• ACTION ITEM:
Filter the records below, keeping only lines with the string "next".

----------

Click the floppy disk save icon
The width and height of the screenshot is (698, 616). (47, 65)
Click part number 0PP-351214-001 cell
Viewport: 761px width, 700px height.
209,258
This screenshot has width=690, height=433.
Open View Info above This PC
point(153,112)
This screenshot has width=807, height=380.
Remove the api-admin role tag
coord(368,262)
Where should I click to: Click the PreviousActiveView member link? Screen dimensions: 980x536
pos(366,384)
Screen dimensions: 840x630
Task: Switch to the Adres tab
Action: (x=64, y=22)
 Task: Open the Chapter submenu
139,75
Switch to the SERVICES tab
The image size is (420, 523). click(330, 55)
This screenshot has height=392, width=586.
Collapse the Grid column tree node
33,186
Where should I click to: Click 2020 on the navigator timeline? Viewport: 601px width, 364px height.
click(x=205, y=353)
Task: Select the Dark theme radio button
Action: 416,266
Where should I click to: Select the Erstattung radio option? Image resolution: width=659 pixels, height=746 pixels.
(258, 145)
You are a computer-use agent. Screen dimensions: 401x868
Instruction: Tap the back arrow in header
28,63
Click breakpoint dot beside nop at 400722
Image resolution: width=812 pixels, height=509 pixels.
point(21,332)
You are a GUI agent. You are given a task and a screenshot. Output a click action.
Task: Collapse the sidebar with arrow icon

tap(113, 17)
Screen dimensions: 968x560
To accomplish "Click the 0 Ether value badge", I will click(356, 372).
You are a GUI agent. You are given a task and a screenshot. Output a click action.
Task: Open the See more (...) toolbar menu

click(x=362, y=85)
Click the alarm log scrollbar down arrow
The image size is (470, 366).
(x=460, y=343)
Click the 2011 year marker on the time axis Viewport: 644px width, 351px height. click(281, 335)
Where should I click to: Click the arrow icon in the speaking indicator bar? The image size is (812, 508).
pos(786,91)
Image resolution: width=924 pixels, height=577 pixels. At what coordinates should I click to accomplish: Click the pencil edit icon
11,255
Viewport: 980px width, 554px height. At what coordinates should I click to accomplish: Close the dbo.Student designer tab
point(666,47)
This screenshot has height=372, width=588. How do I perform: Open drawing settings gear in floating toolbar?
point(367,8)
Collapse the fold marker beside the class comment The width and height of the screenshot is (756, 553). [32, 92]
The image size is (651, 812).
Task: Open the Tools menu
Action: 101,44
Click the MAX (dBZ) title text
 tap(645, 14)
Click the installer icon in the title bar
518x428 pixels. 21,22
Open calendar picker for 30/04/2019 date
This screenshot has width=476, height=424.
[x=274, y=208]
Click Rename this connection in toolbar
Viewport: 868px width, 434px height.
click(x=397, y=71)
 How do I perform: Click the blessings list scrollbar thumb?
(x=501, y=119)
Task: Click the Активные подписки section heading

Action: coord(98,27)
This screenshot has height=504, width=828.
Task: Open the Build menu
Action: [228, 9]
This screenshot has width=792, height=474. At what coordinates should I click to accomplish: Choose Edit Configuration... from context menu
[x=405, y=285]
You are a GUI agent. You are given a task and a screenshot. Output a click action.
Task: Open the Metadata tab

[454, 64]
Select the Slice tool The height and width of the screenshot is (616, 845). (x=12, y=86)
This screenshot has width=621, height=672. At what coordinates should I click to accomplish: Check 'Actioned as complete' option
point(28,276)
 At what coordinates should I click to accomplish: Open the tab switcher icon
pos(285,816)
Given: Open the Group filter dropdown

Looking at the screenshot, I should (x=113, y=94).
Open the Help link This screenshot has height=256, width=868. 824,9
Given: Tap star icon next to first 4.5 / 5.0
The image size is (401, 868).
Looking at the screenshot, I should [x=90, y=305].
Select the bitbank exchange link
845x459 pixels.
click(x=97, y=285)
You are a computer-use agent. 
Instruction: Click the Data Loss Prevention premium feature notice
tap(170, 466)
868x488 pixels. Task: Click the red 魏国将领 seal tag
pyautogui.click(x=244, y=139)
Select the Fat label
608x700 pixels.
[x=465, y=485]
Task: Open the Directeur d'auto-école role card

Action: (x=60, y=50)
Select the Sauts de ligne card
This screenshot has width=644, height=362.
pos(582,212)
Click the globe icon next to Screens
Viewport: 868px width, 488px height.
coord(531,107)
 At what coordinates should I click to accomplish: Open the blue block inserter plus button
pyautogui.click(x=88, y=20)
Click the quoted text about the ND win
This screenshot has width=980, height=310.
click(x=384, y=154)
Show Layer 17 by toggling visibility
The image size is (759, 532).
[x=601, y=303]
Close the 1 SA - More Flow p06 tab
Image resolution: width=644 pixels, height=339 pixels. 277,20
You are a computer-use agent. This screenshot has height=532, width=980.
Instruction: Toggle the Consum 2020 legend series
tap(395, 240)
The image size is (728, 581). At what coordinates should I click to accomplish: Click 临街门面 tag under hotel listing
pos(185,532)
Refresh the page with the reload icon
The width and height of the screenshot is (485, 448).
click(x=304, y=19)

----------

• THE ANSWER:
Given: Tap star icon next to first 4.5 / 5.0
Click the globe icon next to Screens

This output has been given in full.